Machine learning enhanced computational reverse-engineering analysis for scattering experiments (CREASE) of soft materials to establish structure-property relationships

Structural characterization is a critical step to establishing material design-structure-property relationships. To understand how the molecules assemble into structures and the morphologies they adopt at equilibrium and upon processing, one needs structural characterization at multiple length scales. Small angle scattering (SAS) enables 3D structural characterization across a wide range of length scales. The analysis of SAS results typically relies on fits using analytical models that are applicable for conventional shapes (e.g., spheres, cylinders, vesicles, etc.). With access to new soft materials chemistries and processing techniques, however, researchers observe unconventional structures for which existing analytical models are either too approximate or not applicable.
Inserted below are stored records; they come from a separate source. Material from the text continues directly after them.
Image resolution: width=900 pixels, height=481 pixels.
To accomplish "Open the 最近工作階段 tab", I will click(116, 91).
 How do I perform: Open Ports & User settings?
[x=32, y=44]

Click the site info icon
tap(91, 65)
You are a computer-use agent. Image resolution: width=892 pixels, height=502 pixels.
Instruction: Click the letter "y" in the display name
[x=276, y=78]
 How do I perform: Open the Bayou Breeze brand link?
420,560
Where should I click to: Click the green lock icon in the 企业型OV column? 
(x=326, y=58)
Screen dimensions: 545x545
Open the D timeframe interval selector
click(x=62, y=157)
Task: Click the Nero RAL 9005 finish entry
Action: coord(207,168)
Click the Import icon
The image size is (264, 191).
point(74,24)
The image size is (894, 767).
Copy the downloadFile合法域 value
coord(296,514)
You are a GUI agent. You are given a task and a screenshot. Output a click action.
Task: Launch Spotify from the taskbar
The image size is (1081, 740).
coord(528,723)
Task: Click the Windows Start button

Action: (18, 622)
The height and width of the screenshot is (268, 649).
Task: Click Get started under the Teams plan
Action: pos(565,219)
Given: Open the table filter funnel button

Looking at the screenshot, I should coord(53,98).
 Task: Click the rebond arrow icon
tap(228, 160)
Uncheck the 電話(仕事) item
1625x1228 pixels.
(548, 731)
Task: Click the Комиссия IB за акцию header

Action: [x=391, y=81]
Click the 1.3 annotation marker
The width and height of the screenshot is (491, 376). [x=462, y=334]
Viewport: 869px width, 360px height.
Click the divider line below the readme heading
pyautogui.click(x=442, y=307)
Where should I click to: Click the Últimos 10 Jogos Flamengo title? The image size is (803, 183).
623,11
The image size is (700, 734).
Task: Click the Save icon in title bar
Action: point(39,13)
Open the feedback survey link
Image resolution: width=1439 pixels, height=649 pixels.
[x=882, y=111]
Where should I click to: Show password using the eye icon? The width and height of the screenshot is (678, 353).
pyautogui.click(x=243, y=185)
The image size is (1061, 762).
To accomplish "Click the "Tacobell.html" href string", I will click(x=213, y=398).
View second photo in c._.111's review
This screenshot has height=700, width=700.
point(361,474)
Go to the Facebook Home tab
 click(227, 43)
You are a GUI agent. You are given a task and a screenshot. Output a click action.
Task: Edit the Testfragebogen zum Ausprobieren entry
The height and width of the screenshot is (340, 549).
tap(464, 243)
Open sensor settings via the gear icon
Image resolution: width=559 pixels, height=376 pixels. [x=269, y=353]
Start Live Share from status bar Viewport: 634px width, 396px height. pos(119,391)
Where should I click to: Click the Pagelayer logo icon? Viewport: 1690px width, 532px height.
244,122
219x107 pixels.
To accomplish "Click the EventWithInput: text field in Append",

Thus, there is a need for SAS analysis methods that do not rely on fitting the scattering profiles with analytical models. We have addressed this need with a new computational approach – Computational Reverse-Engineering Analysis for Scattering Experiments, CREASE. I will present how we use machine-learning enhanced CREASE to analyze SAS results from binary mixtures of spherical nanoparticles with varying composition, nanoparticle size distribution, and extent of mixing/aggregation. I will also show how we validate and then use the outputs from CREASE, in particular the 3D real-space configurations, as input to other computational methods that then predict macroscopic properties (e.g., optical response).